Everyone is talking about it, no one is immune to it, and someone put it best, “This season is the worst in recorded history so far.” Yes, the West Coast duck hunting season officially sucks.
Oh sure, the first two weekends of the season we enjoyed fantastic shooting on local mallards that were born and raised right here in the Sacramento Valley. But ever since then things have gone down hill fast.
The waterfowling season in Northern California and Southern Oregon is typically quite predictable as hunting seasons go. Because of the large tracts of farmed land, we grow a lot of birds locally that end up hanging around into the first few weeks of the hunting season, which usually begins the second and third week of October.

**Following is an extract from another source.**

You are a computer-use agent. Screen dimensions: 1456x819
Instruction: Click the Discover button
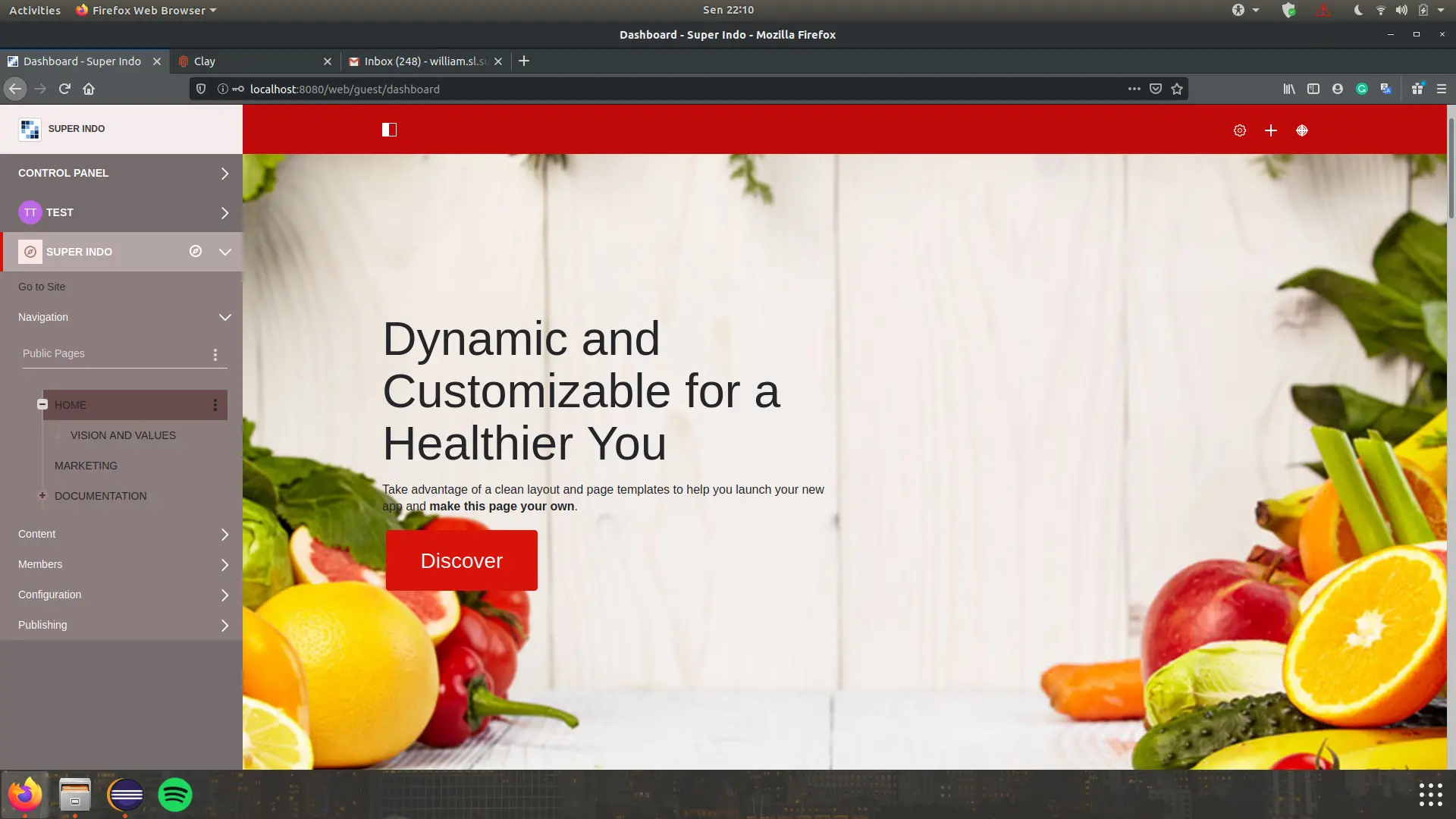tap(461, 560)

By early November, these local birds have either been harvested or get smart and learn where the closed zones are on the wildlife refuges and private lands. They enter the sanctuary first thing in the morning, frolic all day in the 60 degree California weather, and then promptly exit the closed zone at two minutes after shoot time at roughly 5,000 feet altitude. Their destination is the closest harvested rice field where they group into huge flights and enjoy an all-night food orgy. Absent large storms with wind and rain, they simply repeat this ritual day after day.
As early December rolls around, the winter storm fronts that blanket the Sierra Nevada mountains with feet of much-needed future Los Angeles water also bring major rain storms to the Valley. Birds that have been lounging late season in Canada, Washington and Oregon also begin to feel the chill and do what Mother Nature calls - - head south.
This is a double bonus for waterfowlers in Northern California because it brings in new, uneducated birds who haven’t been clued into the sanctuary routine by their brethren, plus it pushes those smart local birds out of the closed zones looking for better cover and more calories at all times of the day. BINGO! That’s when Sacramento Valley duck hunting is at its best.
The problem is, this year we’ve been hit with a double zinger instead. A record drought has severely restricted water deliveries to public refuges as well as private duck clubs and we haven’t had one cold front or rain storm show up yet. Not one. Oh, and to add insult to injury we are having famed Valley Tule Fog earlier and thicker than I’ve seen in the 20 years I’ve lived here. Do you know the kind of ducks you see while hunting in Tule Fog? You don’t.
Our duck blind, which is in a rice club, is one of those that is being impacted by the lack of water. We are just now getting flooded up, which is three weeks late and we still have approximately five days to go before the decoys are floating. One of The Blind Mates went out over the weekend and summed it up this way,
“I went out this weekend and our fields are still dry. I sat down in the blind for a while anyway and after an hour just started feeling like a desperate dork. No ducks are going to land in a desert.”
I think that sums it up.
Last week I was starting to get desperate. Looking for a little hope, I emailed fellow waterfowler and outdoor blogger Terry who lives near the border of California and Oregon. I was hoping to get some good news, like Klamath was freezing over and the ducks have moved on. "Please, oh please, let her write that things are on the cusp of getting better," I thought to myself. Instead, here is what Terry wrote.
“Hunted in short sleeves two weeks ago. Still have Specks around and the Honkers haven't arrived from up north. Not even ice in the ditches yet.”
Ok, ok. I know, hunting isn’t all about the birds and the killing and such. I get that. I do enjoy heading out with The Boy or the The Hunting Partner and The Dog and watching the sunrise and listening to the red shouldered blackbirds wake up the marsh. But come on, when it’s been three weeks and you haven’t shouldered the gun (your brand new birthday surprise gun no less), it gets to you.
I just wish that this darn wonderful, warm California weather would just get the hell out of here and the cold, blustery, rainy, freezing storms would come knocking! Now THAT is why we hunt, eat, and live!